Zigolo Nero
Foto del 11/05/2026
In questa magnifica fotografia di Assunta Ianni, lo Zigolo nero (Emberiza cirlus) è colto in uno dei suoi momenti più iconici: il canto. Posato tra i fiori primaverili, questo piccolo passeriforme ci mostra tutta l'eleganza che lo distingue dai comuni passeri.
Il maschio è inconfondibile grazie alla sua "maschera" facciale: una vistosa gola nera (da cui il nome) incorniciata da striature giallo limone sopra e sotto l’occhio. Il petto è attraversato da una fascia verdastra che sfuma in un ventre giallastro, mentre il dorso presenta i tipici toni caldi del marrone striato, perfetti per mimetizzarsi tra i rami.

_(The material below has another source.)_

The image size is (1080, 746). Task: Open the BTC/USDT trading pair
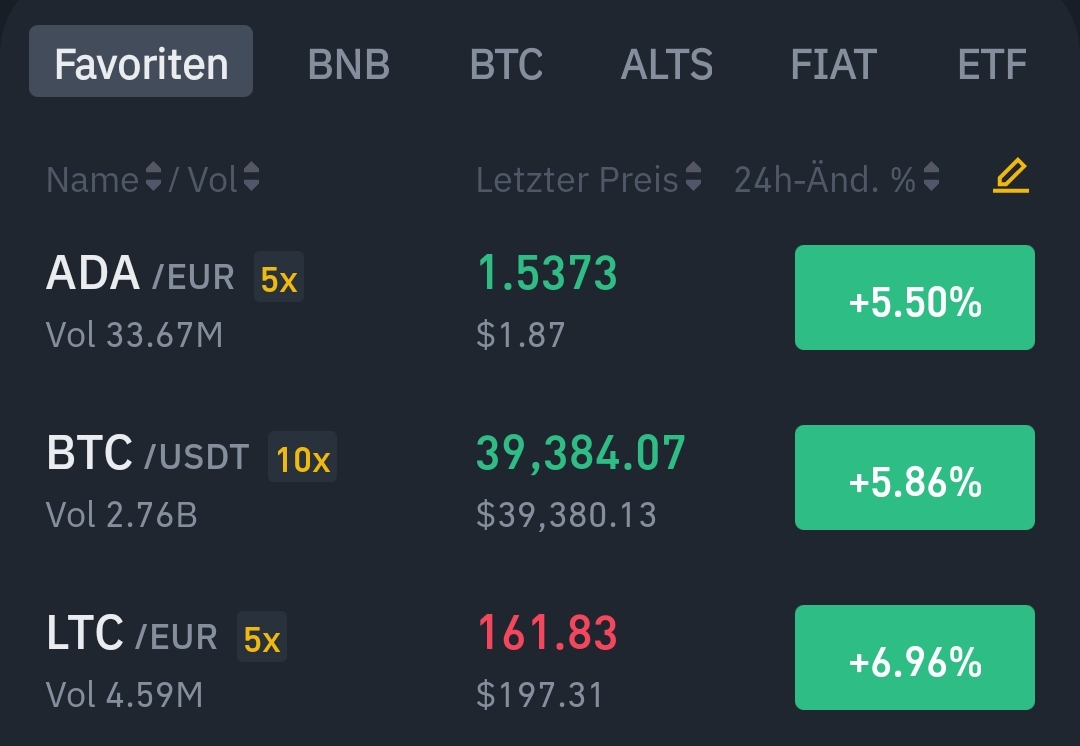147,455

Lo Zigolo nero è un amante dei paesaggi a mosaico. Frequenta zone agricole con siepi, filari di alberi e margini boschivi, evitando le foreste fitte o le zone troppo urbanizzate. È una specie stanziale in Italia: lo possiamo osservare tutto l’anno mentre si nutre prevalentemente di semi e granaglie, integrando la dieta con insetti durante la stagione riproduttiva per nutrire i piccoli.
Come vediamo nella foto, il maschio ama cantare da posatoi esposti (cime di alberi o cespugli) per marcare il territorio. Il suo è un trillo metallico, rapido e monotono, che si ripete costante durante le giornate soleggiate.
Nonostante i colori vivaci del maschio, è un uccello piuttosto timido che preferisce tuffarsi nel fitto della vegetazione se disturbato. Tende a essere molto legato al proprio territorio.
Il nido viene costruito molto in basso, spesso tra i rovi o nell'erba folta alla base delle siepi, motivo per cui la conservazione dei margini campestri è vitale per la sua sopravvivenza.
Uno scatto che non solo celebra la bellezza estetica della specie, ma ci ricorda l'importanza di quegli ecosistemi rurali dove la musica della natura non smette mai di suonare.